Para korban didominasi pemudik pengguna sepeda motor. Mereka harus bertahan di tengah debu dan sengatan matahari di sepanjang jalur utama Denpasar-Gilimanuk.

Baca Juga:Bung Ropan Soroti Kesiapan Timnas Jelang FIFA Series 2026, Sebut Masih Ada Pekerjaan RumahBGN Jatuhkan Sanksi pada Sembilan Dapur Umum di Gresik Imbas Menu Kelapa Utuh

Tim medis dari Dokkes Polres Jembrana diterjunkan ke titik-titik kemacetan untuk memberikan pertolongan pertama.

“Semua sudah ditangani dan seluruhnya karena kelelahan. Total ada 17 orang yang kami evakuasi medis,” ujar Kasi Dokkes Polres Jembrana, Aiptu I Gusti Bagus Adi Sadnyana Putra, Senin (16/3/2026).

Dari jumlah tersebut, 16 orang didiagnosis mengalami heat syncope. Kondisi ini merupakan pingsan atau pusing mendadak akibat paparan suhu tinggi yang memicu pelebaran pembuluh darah, sehingga aliran darah ke otak menurun drastis.

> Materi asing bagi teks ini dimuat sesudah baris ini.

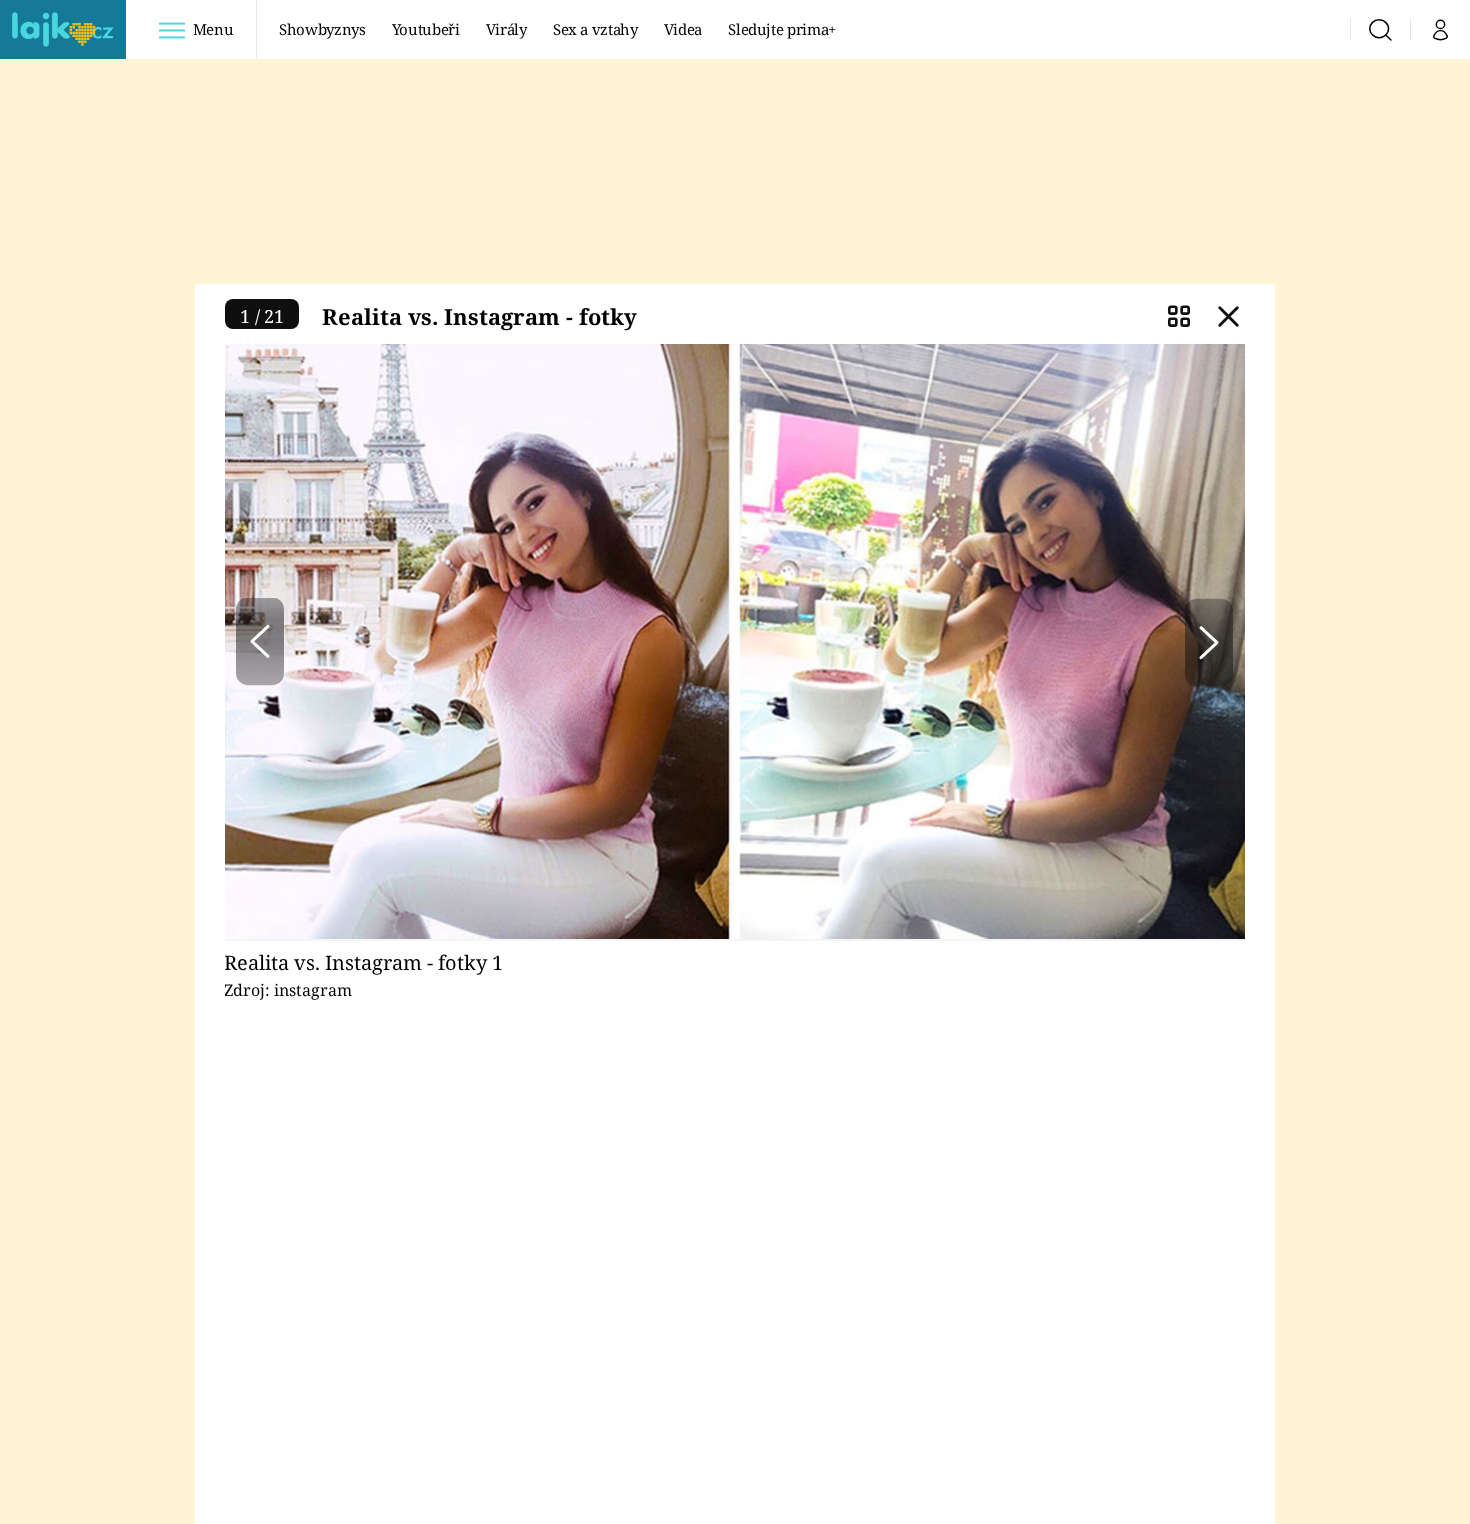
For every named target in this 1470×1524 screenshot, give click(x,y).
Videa (683, 29)
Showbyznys (322, 29)
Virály (506, 29)
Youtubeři (426, 29)
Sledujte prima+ (782, 29)
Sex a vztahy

“Enam belas orang yang mengalami heat syncope sudah kami tangani dan dinyatakan bisa melanjutkan perjalanan. Sementara satu orang lainnya mengalami vulnus laceratum atau luka robek,” jelas Adi.

Pemudik dengan luka robek tersebut telah mendapatkan perawatan berupa penjahitan luka dan pemberian obat-obatan.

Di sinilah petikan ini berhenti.